**RECORDED DATA**
────────────────────────────────────────
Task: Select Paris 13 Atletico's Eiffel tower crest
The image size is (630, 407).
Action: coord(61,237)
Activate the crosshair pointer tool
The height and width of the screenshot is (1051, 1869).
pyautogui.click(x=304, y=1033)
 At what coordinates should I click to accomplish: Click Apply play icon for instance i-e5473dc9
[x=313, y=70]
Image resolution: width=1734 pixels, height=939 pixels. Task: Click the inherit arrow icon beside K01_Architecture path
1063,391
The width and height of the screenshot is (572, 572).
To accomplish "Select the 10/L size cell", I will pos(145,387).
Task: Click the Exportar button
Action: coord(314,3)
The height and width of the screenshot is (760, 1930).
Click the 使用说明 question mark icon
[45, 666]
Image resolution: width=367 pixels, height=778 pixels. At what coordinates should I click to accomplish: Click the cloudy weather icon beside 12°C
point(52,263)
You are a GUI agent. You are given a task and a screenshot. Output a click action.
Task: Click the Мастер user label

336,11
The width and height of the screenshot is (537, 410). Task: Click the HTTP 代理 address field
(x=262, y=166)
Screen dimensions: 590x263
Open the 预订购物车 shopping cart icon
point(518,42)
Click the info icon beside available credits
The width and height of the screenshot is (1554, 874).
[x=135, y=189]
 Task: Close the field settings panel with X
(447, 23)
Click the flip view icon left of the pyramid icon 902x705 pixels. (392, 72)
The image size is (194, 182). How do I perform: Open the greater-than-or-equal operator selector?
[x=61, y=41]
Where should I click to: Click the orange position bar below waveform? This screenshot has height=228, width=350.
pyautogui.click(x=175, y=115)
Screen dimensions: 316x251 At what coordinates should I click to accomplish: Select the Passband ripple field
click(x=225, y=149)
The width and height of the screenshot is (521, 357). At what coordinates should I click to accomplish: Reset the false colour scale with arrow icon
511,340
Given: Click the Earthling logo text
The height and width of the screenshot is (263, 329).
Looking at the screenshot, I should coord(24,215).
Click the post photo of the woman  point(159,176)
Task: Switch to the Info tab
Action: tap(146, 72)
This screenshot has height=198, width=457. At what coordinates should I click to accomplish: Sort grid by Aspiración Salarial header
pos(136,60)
────────────────────────────────────────
**EXERCISE REQUIREMENTS**
The full listing should be output exactly, line for line.

**YOUR RESPONSE**
Task: Select Paris 13 Atletico's Eiffel tower crest
The image size is (630, 407).
Action: coord(61,237)
Activate the crosshair pointer tool
The height and width of the screenshot is (1051, 1869).
pyautogui.click(x=304, y=1033)
 At what coordinates should I click to accomplish: Click Apply play icon for instance i-e5473dc9
[x=313, y=70]
Image resolution: width=1734 pixels, height=939 pixels. Task: Click the inherit arrow icon beside K01_Architecture path
1063,391
The width and height of the screenshot is (572, 572).
To accomplish "Select the 10/L size cell", I will pos(145,387).
Task: Click the Exportar button
Action: coord(314,3)
The height and width of the screenshot is (760, 1930).
Click the 使用说明 question mark icon
[45, 666]
Image resolution: width=367 pixels, height=778 pixels. At what coordinates should I click to accomplish: Click the cloudy weather icon beside 12°C
point(52,263)
You are a GUI agent. You are given a task and a screenshot. Output a click action.
Task: Click the Мастер user label

336,11
The width and height of the screenshot is (537, 410). Task: Click the HTTP 代理 address field
(x=262, y=166)
Screen dimensions: 590x263
Open the 预订购物车 shopping cart icon
point(518,42)
Click the info icon beside available credits
The width and height of the screenshot is (1554, 874).
[x=135, y=189]
 Task: Close the field settings panel with X
(447, 23)
Click the flip view icon left of the pyramid icon 902x705 pixels. (392, 72)
The image size is (194, 182). How do I perform: Open the greater-than-or-equal operator selector?
[x=61, y=41]
Where should I click to: Click the orange position bar below waveform? This screenshot has height=228, width=350.
pyautogui.click(x=175, y=115)
Screen dimensions: 316x251 At what coordinates should I click to accomplish: Select the Passband ripple field
click(x=225, y=149)
The width and height of the screenshot is (521, 357). At what coordinates should I click to accomplish: Reset the false colour scale with arrow icon
511,340
Given: Click the Earthling logo text
The height and width of the screenshot is (263, 329).
Looking at the screenshot, I should coord(24,215).
Click the post photo of the woman  point(159,176)
Task: Switch to the Info tab
Action: tap(146, 72)
This screenshot has height=198, width=457. At what coordinates should I click to accomplish: Sort grid by Aspiración Salarial header
pos(136,60)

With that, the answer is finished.